:: Assigned task ::
Pull out every line with the word "logo" from the entries below.

*** Exercise data ***

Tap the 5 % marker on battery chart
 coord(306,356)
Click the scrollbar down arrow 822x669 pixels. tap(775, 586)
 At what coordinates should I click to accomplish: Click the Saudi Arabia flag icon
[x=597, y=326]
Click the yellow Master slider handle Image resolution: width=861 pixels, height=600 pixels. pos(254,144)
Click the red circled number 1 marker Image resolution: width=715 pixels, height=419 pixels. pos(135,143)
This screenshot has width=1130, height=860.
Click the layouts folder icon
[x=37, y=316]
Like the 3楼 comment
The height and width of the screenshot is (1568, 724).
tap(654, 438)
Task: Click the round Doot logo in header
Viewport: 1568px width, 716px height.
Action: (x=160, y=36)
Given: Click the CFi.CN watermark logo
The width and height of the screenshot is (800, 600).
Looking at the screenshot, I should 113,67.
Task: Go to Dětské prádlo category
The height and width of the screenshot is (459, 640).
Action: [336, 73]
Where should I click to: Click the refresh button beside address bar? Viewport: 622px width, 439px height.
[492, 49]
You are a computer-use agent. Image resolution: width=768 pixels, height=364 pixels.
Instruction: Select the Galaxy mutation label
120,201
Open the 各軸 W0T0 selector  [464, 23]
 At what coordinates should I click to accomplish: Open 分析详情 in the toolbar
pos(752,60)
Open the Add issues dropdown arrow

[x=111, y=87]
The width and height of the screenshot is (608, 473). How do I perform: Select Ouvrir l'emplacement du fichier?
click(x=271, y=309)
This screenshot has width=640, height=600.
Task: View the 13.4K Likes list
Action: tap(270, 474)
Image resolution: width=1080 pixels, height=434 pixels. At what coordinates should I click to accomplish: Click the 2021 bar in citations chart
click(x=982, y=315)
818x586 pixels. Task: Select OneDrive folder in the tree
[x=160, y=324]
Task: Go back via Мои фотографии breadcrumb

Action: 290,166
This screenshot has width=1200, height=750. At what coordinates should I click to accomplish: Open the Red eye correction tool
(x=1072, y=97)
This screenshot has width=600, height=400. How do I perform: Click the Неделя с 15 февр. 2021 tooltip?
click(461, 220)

***

:: Exercise output ::
Task: Click the round Doot logo in header
Given: Click the CFi.CN watermark logo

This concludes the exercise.